*STATED EXERCISE*
Reproduce each of the following lines verbatim, omitting none and preserving their original order.

# START OF EXERCISE MATERIAL

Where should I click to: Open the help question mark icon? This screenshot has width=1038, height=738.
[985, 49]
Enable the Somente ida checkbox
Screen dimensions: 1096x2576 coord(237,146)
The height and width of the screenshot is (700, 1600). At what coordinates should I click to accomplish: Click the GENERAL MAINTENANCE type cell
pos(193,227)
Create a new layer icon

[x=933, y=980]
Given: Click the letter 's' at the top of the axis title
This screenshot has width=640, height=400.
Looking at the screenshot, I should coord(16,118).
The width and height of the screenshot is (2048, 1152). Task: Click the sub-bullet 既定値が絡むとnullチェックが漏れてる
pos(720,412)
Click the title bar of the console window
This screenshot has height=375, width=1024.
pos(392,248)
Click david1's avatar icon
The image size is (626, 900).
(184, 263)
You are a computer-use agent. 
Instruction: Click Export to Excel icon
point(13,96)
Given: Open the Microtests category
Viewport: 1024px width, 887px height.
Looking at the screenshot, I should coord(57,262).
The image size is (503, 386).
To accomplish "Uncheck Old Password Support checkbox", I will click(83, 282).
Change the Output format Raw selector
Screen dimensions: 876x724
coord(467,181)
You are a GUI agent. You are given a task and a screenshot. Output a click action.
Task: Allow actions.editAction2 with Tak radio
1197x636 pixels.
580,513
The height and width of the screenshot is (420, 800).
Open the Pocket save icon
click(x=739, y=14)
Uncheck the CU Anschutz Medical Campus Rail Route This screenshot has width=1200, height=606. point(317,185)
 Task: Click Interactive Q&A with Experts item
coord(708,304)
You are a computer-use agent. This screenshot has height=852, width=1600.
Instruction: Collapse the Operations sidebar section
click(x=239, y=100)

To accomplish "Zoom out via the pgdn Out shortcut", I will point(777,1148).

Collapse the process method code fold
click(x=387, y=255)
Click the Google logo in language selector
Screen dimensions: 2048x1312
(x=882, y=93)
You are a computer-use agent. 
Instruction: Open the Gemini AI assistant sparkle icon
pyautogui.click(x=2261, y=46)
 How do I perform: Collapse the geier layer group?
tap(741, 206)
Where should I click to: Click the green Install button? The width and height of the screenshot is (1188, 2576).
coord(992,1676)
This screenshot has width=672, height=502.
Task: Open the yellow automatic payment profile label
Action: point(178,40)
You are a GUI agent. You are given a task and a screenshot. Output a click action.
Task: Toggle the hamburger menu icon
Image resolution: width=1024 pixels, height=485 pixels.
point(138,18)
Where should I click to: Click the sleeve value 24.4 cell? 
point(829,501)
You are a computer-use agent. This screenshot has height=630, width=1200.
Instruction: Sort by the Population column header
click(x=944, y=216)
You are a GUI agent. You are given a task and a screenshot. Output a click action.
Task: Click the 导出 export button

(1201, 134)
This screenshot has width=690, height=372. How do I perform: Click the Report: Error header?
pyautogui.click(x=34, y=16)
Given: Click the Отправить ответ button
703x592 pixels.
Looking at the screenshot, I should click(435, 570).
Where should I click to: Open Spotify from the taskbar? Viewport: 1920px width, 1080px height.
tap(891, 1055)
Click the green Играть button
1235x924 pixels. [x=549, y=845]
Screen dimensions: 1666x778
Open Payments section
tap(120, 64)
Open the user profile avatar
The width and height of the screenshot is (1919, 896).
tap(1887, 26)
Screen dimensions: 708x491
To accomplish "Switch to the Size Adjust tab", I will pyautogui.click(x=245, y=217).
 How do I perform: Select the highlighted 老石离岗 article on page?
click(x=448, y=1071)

# END OF EXERCISE MATERIAL

*RESPONSE*
Where should I click to: Open the help question mark icon? This screenshot has width=1038, height=738.
[985, 49]
Enable the Somente ida checkbox
Screen dimensions: 1096x2576 coord(237,146)
The height and width of the screenshot is (700, 1600). At what coordinates should I click to accomplish: Click the GENERAL MAINTENANCE type cell
pos(193,227)
Create a new layer icon

[x=933, y=980]
Given: Click the letter 's' at the top of the axis title
This screenshot has width=640, height=400.
Looking at the screenshot, I should coord(16,118).
The width and height of the screenshot is (2048, 1152). Task: Click the sub-bullet 既定値が絡むとnullチェックが漏れてる
pos(720,412)
Click the title bar of the console window
This screenshot has height=375, width=1024.
pos(392,248)
Click david1's avatar icon
The image size is (626, 900).
(184, 263)
You are a computer-use agent. 
Instruction: Click Export to Excel icon
point(13,96)
Given: Open the Microtests category
Viewport: 1024px width, 887px height.
Looking at the screenshot, I should coord(57,262).
The image size is (503, 386).
To accomplish "Uncheck Old Password Support checkbox", I will click(83, 282).
Change the Output format Raw selector
Screen dimensions: 876x724
coord(467,181)
You are a GUI agent. You are given a task and a screenshot. Output a click action.
Task: Allow actions.editAction2 with Tak radio
1197x636 pixels.
580,513
The height and width of the screenshot is (420, 800).
Open the Pocket save icon
click(x=739, y=14)
Uncheck the CU Anschutz Medical Campus Rail Route This screenshot has width=1200, height=606. point(317,185)
 Task: Click Interactive Q&A with Experts item
coord(708,304)
You are a computer-use agent. This screenshot has height=852, width=1600.
Instruction: Collapse the Operations sidebar section
click(x=239, y=100)

To accomplish "Zoom out via the pgdn Out shortcut", I will point(777,1148).

Collapse the process method code fold
click(x=387, y=255)
Click the Google logo in language selector
Screen dimensions: 2048x1312
(x=882, y=93)
You are a computer-use agent. 
Instruction: Open the Gemini AI assistant sparkle icon
pyautogui.click(x=2261, y=46)
 How do I perform: Collapse the geier layer group?
tap(741, 206)
Where should I click to: Click the green Install button? The width and height of the screenshot is (1188, 2576).
coord(992,1676)
This screenshot has width=672, height=502.
Task: Open the yellow automatic payment profile label
Action: point(178,40)
You are a GUI agent. You are given a task and a screenshot. Output a click action.
Task: Toggle the hamburger menu icon
Image resolution: width=1024 pixels, height=485 pixels.
point(138,18)
Where should I click to: Click the sleeve value 24.4 cell? 
point(829,501)
You are a computer-use agent. This screenshot has height=630, width=1200.
Instruction: Sort by the Population column header
click(x=944, y=216)
You are a GUI agent. You are given a task and a screenshot. Output a click action.
Task: Click the 导出 export button

(1201, 134)
This screenshot has width=690, height=372. How do I perform: Click the Report: Error header?
pyautogui.click(x=34, y=16)
Given: Click the Отправить ответ button
703x592 pixels.
Looking at the screenshot, I should click(435, 570).
Where should I click to: Open Spotify from the taskbar? Viewport: 1920px width, 1080px height.
tap(891, 1055)
Click the green Играть button
1235x924 pixels. [x=549, y=845]
Screen dimensions: 1666x778
Open Payments section
tap(120, 64)
Open the user profile avatar
The width and height of the screenshot is (1919, 896).
tap(1887, 26)
Screen dimensions: 708x491
To accomplish "Switch to the Size Adjust tab", I will pyautogui.click(x=245, y=217).
 How do I perform: Select the highlighted 老石离岗 article on page?
click(x=448, y=1071)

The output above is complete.